> _To do_
Restate each entry word for word. Keep every detail intact.

> _Exercise input_

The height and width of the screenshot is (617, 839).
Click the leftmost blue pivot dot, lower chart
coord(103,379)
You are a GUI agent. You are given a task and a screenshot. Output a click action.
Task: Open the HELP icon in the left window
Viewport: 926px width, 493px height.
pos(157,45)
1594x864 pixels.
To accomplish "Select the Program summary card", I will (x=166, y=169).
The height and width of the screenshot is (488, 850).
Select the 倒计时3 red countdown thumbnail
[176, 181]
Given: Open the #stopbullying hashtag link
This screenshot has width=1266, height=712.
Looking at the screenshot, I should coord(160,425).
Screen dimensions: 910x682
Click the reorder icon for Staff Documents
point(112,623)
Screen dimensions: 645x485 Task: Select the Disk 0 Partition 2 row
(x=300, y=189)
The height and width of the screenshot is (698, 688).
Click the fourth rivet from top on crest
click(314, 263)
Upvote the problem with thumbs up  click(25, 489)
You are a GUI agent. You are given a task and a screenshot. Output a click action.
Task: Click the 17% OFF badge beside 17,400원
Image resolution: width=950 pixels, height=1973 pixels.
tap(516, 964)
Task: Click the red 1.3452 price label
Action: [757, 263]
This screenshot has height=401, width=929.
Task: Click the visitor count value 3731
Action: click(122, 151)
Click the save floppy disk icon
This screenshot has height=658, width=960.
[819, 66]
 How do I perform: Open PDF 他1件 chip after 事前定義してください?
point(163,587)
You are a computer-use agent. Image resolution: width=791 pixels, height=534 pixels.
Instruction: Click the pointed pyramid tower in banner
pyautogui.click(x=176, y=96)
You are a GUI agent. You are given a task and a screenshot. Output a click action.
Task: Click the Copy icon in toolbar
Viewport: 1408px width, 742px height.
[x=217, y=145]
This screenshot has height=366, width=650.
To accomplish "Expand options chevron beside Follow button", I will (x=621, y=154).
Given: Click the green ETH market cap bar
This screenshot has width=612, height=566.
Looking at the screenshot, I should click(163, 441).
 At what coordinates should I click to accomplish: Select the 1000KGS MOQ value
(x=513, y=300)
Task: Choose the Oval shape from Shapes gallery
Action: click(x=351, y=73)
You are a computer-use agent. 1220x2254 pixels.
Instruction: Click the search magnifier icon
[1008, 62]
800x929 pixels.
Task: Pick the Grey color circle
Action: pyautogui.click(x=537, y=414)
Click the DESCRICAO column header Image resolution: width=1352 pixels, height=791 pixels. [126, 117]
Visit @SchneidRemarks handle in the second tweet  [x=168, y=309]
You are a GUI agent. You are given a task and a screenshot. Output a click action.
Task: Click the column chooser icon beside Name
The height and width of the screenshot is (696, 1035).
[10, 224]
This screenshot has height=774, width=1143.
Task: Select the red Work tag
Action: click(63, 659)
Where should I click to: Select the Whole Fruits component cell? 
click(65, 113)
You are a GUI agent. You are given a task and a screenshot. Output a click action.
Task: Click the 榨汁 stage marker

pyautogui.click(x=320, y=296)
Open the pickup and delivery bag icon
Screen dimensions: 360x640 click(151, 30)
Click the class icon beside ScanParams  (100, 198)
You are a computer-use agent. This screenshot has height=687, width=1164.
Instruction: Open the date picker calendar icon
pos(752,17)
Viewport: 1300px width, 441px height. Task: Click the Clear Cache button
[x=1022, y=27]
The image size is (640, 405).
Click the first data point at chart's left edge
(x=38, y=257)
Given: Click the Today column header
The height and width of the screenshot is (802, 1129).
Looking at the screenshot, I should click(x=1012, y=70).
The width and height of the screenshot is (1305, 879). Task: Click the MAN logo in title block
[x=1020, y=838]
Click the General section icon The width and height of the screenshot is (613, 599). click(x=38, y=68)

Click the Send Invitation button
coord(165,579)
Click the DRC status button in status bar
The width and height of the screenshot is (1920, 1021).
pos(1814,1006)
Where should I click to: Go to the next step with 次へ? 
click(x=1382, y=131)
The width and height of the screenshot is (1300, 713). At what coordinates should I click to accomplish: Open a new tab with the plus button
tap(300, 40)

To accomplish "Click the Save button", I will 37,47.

> _Output for this task_
The height and width of the screenshot is (617, 839).
Click the leftmost blue pivot dot, lower chart
coord(103,379)
You are a GUI agent. You are given a task and a screenshot. Output a click action.
Task: Open the HELP icon in the left window
Viewport: 926px width, 493px height.
pos(157,45)
1594x864 pixels.
To accomplish "Select the Program summary card", I will (x=166, y=169).
The height and width of the screenshot is (488, 850).
Select the 倒计时3 red countdown thumbnail
[176, 181]
Given: Open the #stopbullying hashtag link
This screenshot has width=1266, height=712.
Looking at the screenshot, I should coord(160,425).
Screen dimensions: 910x682
Click the reorder icon for Staff Documents
point(112,623)
Screen dimensions: 645x485 Task: Select the Disk 0 Partition 2 row
(x=300, y=189)
The height and width of the screenshot is (698, 688).
Click the fourth rivet from top on crest
click(314, 263)
Upvote the problem with thumbs up  click(25, 489)
You are a GUI agent. You are given a task and a screenshot. Output a click action.
Task: Click the 17% OFF badge beside 17,400원
Image resolution: width=950 pixels, height=1973 pixels.
tap(516, 964)
Task: Click the red 1.3452 price label
Action: [757, 263]
This screenshot has height=401, width=929.
Task: Click the visitor count value 3731
Action: click(122, 151)
Click the save floppy disk icon
This screenshot has height=658, width=960.
[819, 66]
 How do I perform: Open PDF 他1件 chip after 事前定義してください?
point(163,587)
You are a computer-use agent. Image resolution: width=791 pixels, height=534 pixels.
Instruction: Click the pointed pyramid tower in banner
pyautogui.click(x=176, y=96)
You are a GUI agent. You are given a task and a screenshot. Output a click action.
Task: Click the Copy icon in toolbar
Viewport: 1408px width, 742px height.
[x=217, y=145]
This screenshot has height=366, width=650.
To accomplish "Expand options chevron beside Follow button", I will (x=621, y=154).
Given: Click the green ETH market cap bar
This screenshot has width=612, height=566.
Looking at the screenshot, I should click(163, 441).
 At what coordinates should I click to accomplish: Select the 1000KGS MOQ value
(x=513, y=300)
Task: Choose the Oval shape from Shapes gallery
Action: click(x=351, y=73)
You are a computer-use agent. 1220x2254 pixels.
Instruction: Click the search magnifier icon
[1008, 62]
800x929 pixels.
Task: Pick the Grey color circle
Action: pyautogui.click(x=537, y=414)
Click the DESCRICAO column header Image resolution: width=1352 pixels, height=791 pixels. [126, 117]
Visit @SchneidRemarks handle in the second tweet  [x=168, y=309]
You are a GUI agent. You are given a task and a screenshot. Output a click action.
Task: Click the column chooser icon beside Name
The height and width of the screenshot is (696, 1035).
[10, 224]
This screenshot has height=774, width=1143.
Task: Select the red Work tag
Action: click(63, 659)
Where should I click to: Select the Whole Fruits component cell? 
click(65, 113)
You are a GUI agent. You are given a task and a screenshot. Output a click action.
Task: Click the 榨汁 stage marker

pyautogui.click(x=320, y=296)
Open the pickup and delivery bag icon
Screen dimensions: 360x640 click(151, 30)
Click the class icon beside ScanParams  (100, 198)
You are a computer-use agent. This screenshot has height=687, width=1164.
Instruction: Open the date picker calendar icon
pos(752,17)
Viewport: 1300px width, 441px height. Task: Click the Clear Cache button
[x=1022, y=27]
The image size is (640, 405).
Click the first data point at chart's left edge
(x=38, y=257)
Given: Click the Today column header
The height and width of the screenshot is (802, 1129).
Looking at the screenshot, I should click(x=1012, y=70).
The width and height of the screenshot is (1305, 879). Task: Click the MAN logo in title block
[x=1020, y=838]
Click the General section icon The width and height of the screenshot is (613, 599). click(x=38, y=68)

Click the Send Invitation button
coord(165,579)
Click the DRC status button in status bar
The width and height of the screenshot is (1920, 1021).
pos(1814,1006)
Where should I click to: Go to the next step with 次へ? 
click(x=1382, y=131)
The width and height of the screenshot is (1300, 713). At what coordinates should I click to accomplish: Open a new tab with the plus button
tap(300, 40)

To accomplish "Click the Save button", I will 37,47.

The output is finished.